Appendicitis

Acute appendicitis is the most common abdominal surgical emergency worldwide, defined as acute inflammation of the vermiform appendix is a small, blind-ended tubular structure arising from the caecum at the confluence of the taenia coli in the right iliac fossa. It affects all age groups but peaks in the second and third decades of life. The underlying pathology begins with luminal obstruction most commonly by a faecolith, lymphoid hyperplasia or inspissated mucus leading to bacterial overgrowth, rising intraluminal pressure, mucosal ischaemia and progressive transmural inflammation. Without timely intervention, the appendix proceeds to gangrene and ultimately perforation, releasing infected contents into the peritoneal cavity and causing localised abscess formation or generalised faecal peritonitis a life-threatening complication that dramatically increases morbidity and mortality.

Symptoms

The classical presentation begins with central, periumbilical colicky pain that migrates within 12–24 hours to the right iliac fossa as the overlying parietal peritoneum becomes inflamed a progression known as McBurney's point tenderness, which remains the hallmark clinical sign.
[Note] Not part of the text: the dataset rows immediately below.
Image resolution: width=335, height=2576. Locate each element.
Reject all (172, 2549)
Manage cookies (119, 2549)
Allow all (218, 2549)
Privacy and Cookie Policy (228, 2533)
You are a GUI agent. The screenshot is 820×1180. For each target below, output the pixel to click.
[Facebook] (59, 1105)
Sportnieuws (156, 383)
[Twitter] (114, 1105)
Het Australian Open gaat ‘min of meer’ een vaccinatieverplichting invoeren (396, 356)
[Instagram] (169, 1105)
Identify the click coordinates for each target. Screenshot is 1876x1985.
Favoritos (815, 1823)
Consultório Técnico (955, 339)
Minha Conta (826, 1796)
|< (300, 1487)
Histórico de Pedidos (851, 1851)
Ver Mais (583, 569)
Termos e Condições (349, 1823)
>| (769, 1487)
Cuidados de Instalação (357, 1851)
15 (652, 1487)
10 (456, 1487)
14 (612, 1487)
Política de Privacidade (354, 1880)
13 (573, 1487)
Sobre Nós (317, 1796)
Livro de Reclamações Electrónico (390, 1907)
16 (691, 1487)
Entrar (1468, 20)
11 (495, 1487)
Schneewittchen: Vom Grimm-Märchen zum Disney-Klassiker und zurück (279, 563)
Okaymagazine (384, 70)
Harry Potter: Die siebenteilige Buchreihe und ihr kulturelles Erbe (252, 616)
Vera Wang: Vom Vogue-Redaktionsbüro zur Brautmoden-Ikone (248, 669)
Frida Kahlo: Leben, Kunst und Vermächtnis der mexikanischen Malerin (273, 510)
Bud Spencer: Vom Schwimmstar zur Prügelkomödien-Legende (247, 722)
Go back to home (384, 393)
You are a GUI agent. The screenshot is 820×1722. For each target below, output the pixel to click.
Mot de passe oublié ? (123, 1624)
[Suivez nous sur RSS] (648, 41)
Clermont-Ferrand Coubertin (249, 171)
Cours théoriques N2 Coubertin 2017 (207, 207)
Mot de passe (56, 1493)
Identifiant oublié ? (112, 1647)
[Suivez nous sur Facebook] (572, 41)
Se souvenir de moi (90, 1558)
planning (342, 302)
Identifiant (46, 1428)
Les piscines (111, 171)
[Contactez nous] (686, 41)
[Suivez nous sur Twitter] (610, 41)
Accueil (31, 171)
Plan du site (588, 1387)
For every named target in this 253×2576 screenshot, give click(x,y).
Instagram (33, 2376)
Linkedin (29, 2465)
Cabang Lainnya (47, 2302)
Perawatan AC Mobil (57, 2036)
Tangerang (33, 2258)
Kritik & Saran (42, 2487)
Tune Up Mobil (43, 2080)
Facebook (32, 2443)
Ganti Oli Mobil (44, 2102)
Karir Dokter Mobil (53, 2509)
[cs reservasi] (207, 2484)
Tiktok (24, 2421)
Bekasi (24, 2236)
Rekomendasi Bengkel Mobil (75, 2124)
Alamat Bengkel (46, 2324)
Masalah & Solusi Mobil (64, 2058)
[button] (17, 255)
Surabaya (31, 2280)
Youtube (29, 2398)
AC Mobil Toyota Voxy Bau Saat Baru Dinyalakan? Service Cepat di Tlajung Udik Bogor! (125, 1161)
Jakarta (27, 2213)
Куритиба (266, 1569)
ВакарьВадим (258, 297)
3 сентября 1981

Anorexia is an almost universal accompanying feature and its absence should cast doubt on the diagnosis. Nausea, vomiting and low-grade fever develop as inflammation progresses. On examination, Rovsing's sign and rebound tenderness further support the diagnosis. In perforation, pain becomes generalised, guarding becomes rigid and the patient appears systemically unwell with high fever and tachycardia. Atypical presentations are common when the appendix occupies an unusual position a retrocaecal appendix may present with flank or back pain, while a pelvic appendix can mimic urinary or gynaecological pathology.

Diagnosis

The diagnosis is predominantly clinical, supported by investigations. Blood tests reveal a raised white cell count and elevated CRP, with markedly elevated inflammatory markers suggesting perforation or abscess. Urine dipstick is performed to exclude urinary tract infection and renal colic. Ultrasound is the first-line imaging investigation, particularly in women of childbearing age to exclude ovarian pathology, though its sensitivity is limited by operator experience and body habitus. CT scan of the abdomen and pelvis is the most sensitive and specific investigation, demonstrating a distended, non-compressible appendix greater than (6 mm) in diameter with periappendiceal fat stranding, and identifying perforation, abscess or alternative diagnoses. The Alvarado scoring system combines clinical and laboratory parameters to risk-stratify patients and guide management decisions.

Treatment

Laparoscopic Appendicectomy is the definitive and gold standard treatment surgical removal of the inflamed appendix through three small port incisions under general anaesthesia. The laparoscopic approach offers superior visualisation of the entire abdominal cavity, lower wound infection rates, faster recovery and earlier return to normal activity compared to open surgery and is the preferred approach in both uncomplicated and perforated appendicitis. Intravenous antibiotics are administered pre-operatively and continued post-operatively in cases of perforation or gangrenous appendicitis. For appendiceal abscess where perforation has resulted in a contained collection initial management with IV antibiotics and CT-guided percutaneous drainage may be employed, with interval appendicectomy performed 6–8 weeks later once inflammation has fully resolved. Non-operative management with antibiotics alone has gained interest for uncomplicated appendicitis in selected cases, though recurrence rates of 20–35% within 5 years mean that surgical treatment remains the standard of care for the majority of patients.